» **EXERCISE TASK**
Copy everything from the line containing "Click the Facets (2) legend entry" down to the end of the rows, keeping both of those lines and leaving out the pictures.

----

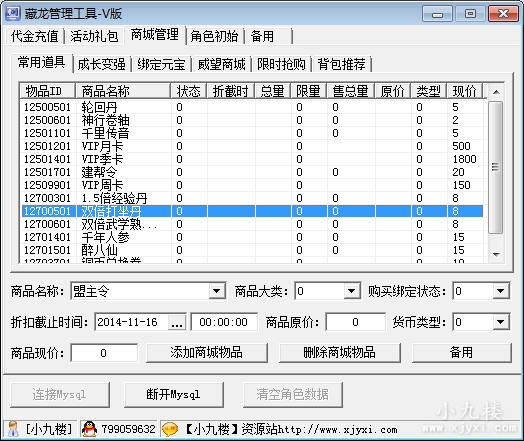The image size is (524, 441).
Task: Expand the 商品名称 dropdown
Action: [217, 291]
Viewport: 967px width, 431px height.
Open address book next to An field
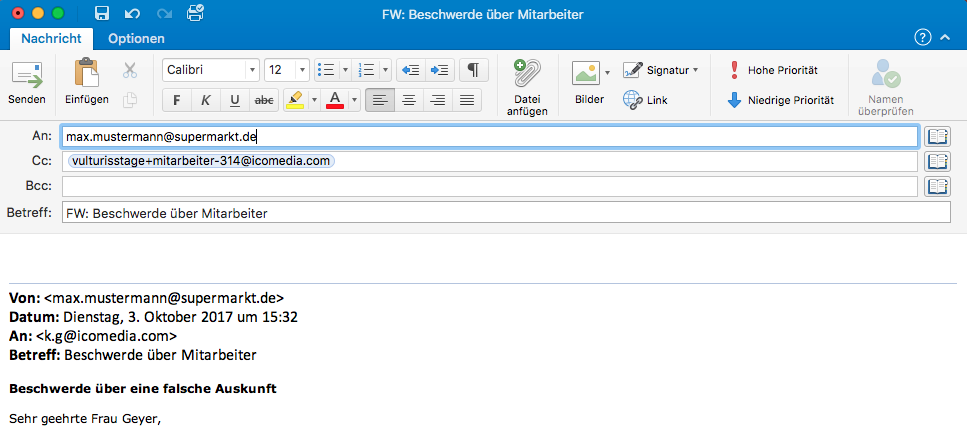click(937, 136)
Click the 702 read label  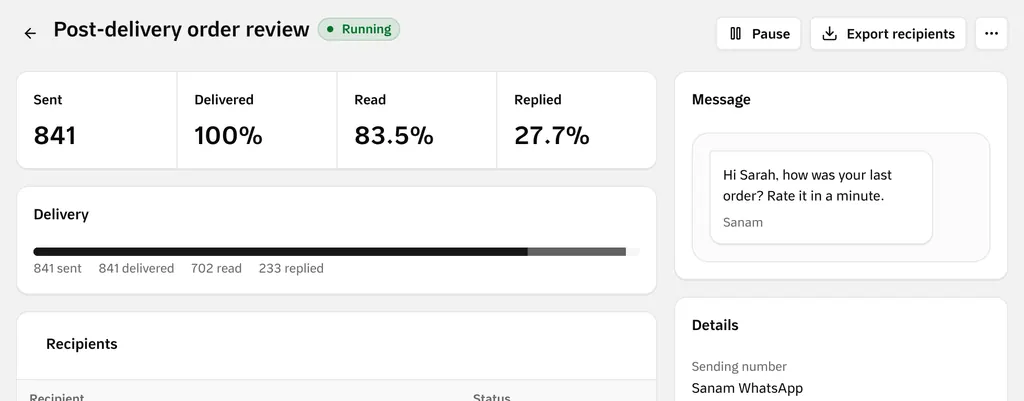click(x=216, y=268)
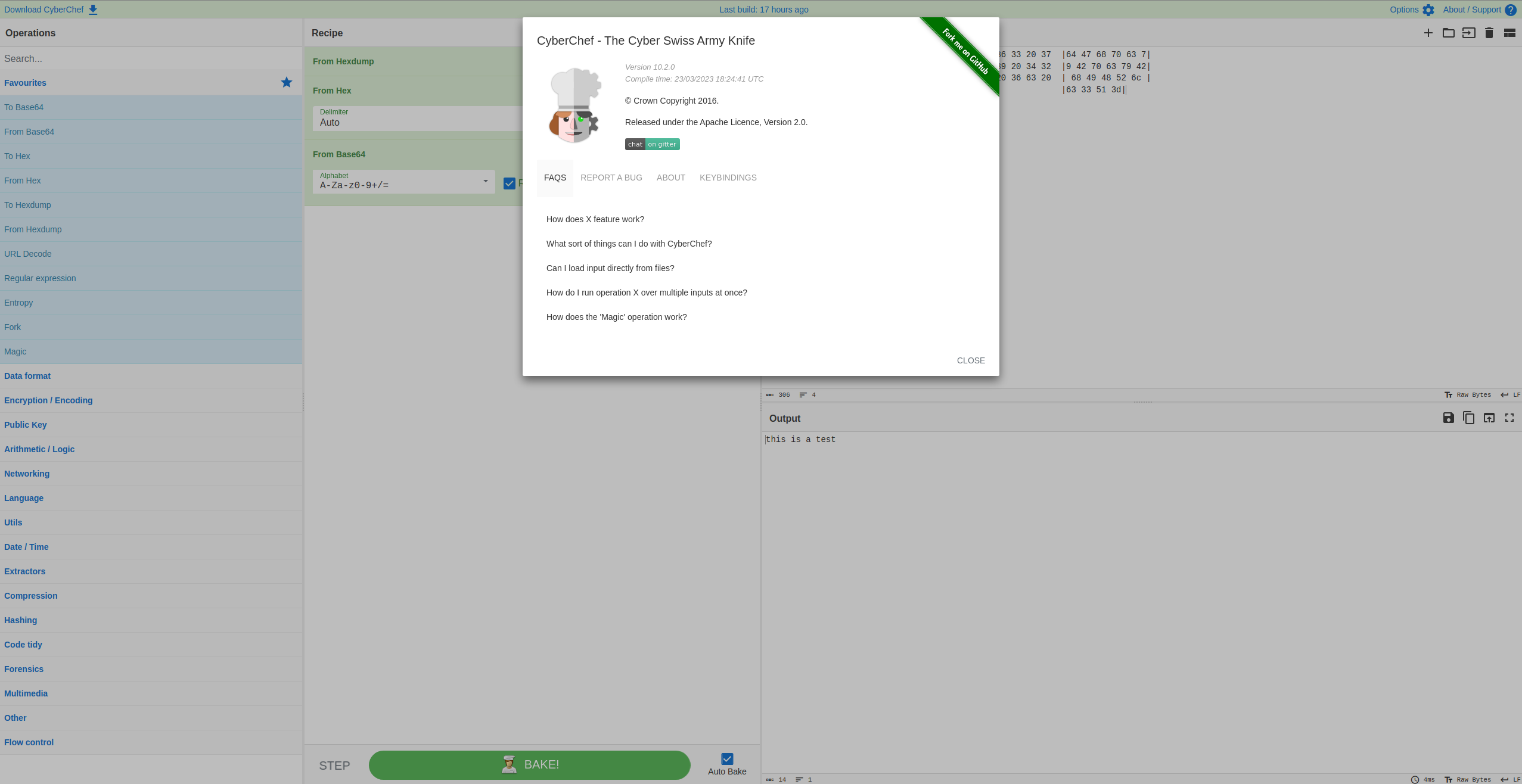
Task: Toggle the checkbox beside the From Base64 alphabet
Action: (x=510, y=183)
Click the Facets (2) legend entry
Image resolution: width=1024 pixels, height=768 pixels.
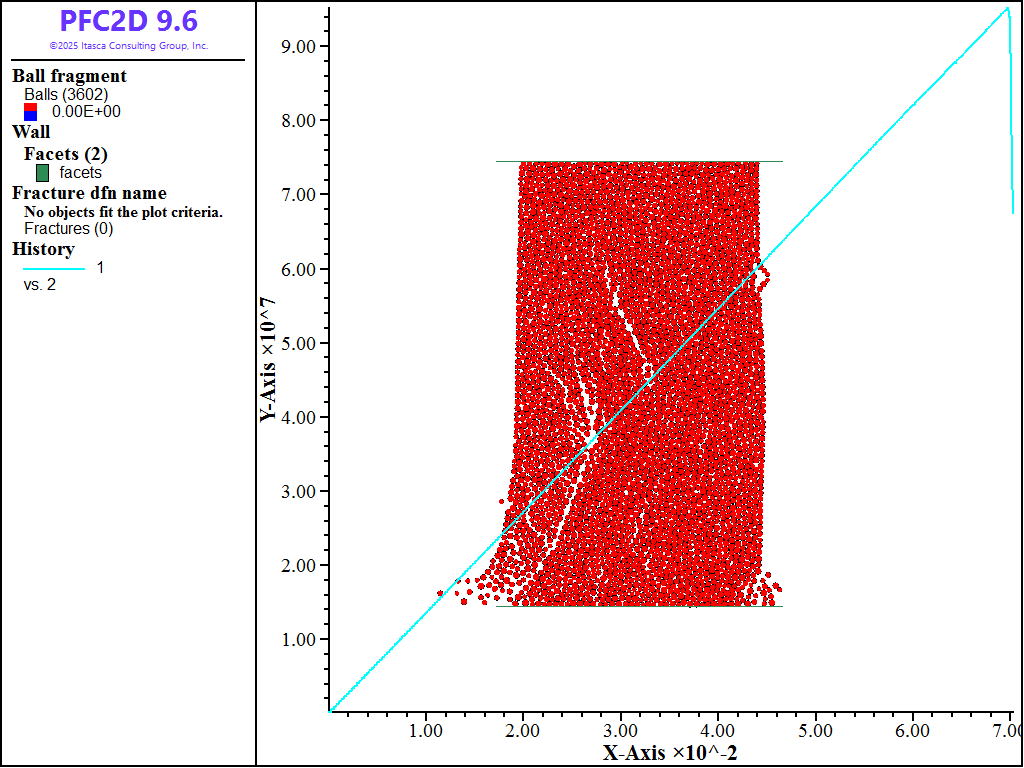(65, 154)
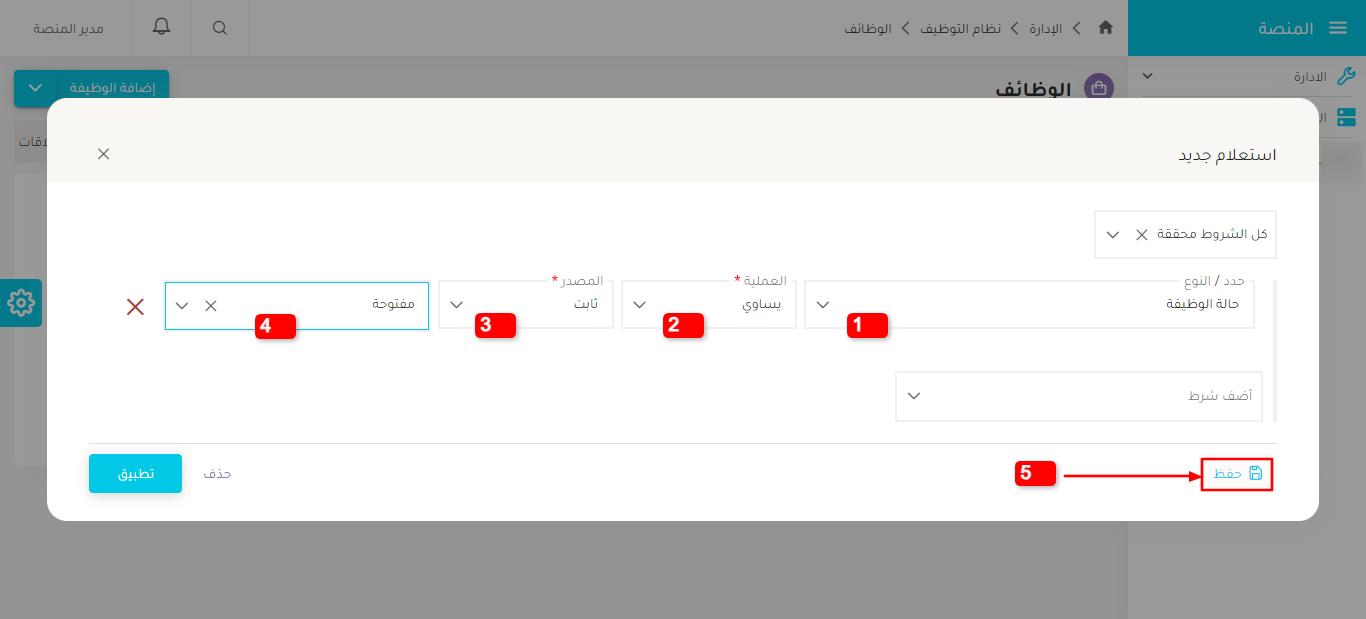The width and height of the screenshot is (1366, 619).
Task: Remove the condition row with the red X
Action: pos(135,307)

----

» **SOLVED EXERCISE**
Click the Facets (2) legend entry
Image resolution: width=1024 pixels, height=768 pixels.
(65, 154)
The width and height of the screenshot is (1366, 619).
Task: Remove the condition row with the red X
Action: pos(135,307)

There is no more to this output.